Action item:
Reproduce the listing below word for word, from the line with "Image resolution: width=1124" to the line with "Describe the element at coordinates (318, 31)", including both of those lines.

Exercise data:
+++++

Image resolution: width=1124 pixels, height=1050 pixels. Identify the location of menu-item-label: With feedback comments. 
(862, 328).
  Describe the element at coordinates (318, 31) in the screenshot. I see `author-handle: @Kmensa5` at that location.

+++++

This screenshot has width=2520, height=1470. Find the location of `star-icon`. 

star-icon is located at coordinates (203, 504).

+++++

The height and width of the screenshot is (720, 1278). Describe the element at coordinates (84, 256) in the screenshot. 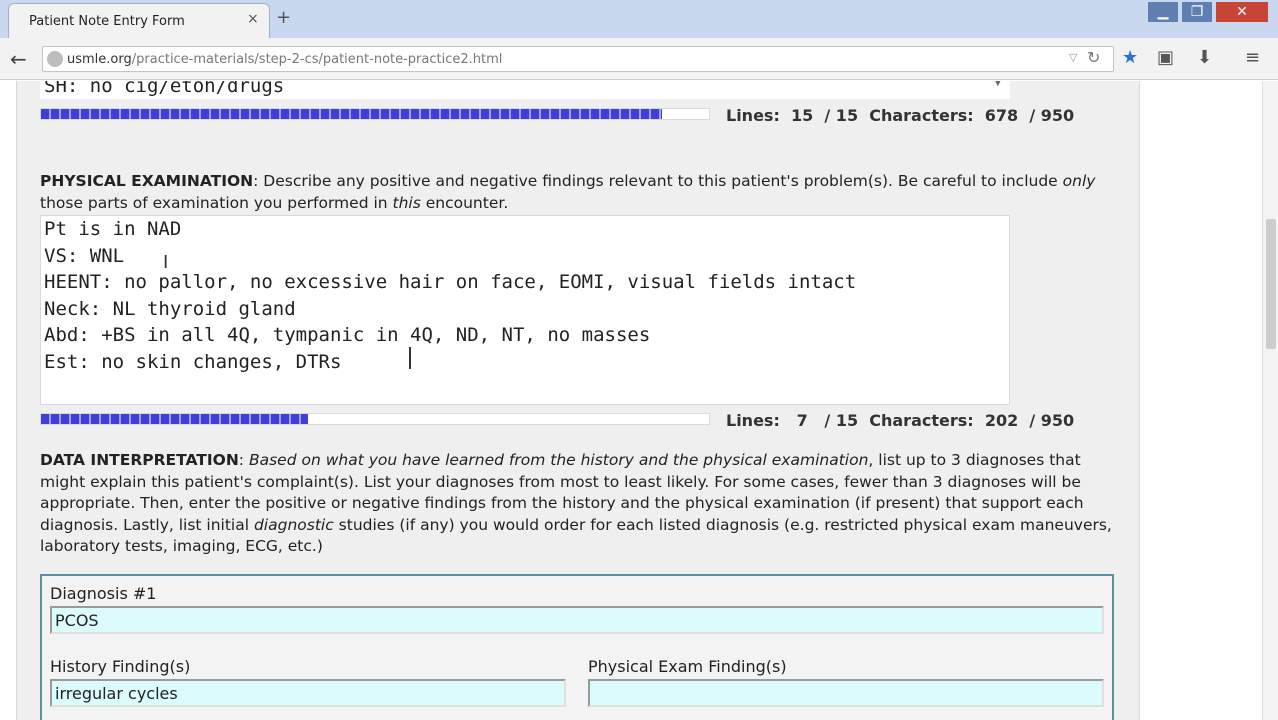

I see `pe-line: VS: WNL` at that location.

+++++

Reply to the task:
Image resolution: width=1124 pixels, height=1050 pixels. Identify the location of menu-item-label: With feedback comments. 
(862, 328).
  Describe the element at coordinates (318, 31) in the screenshot. I see `author-handle: @Kmensa5` at that location.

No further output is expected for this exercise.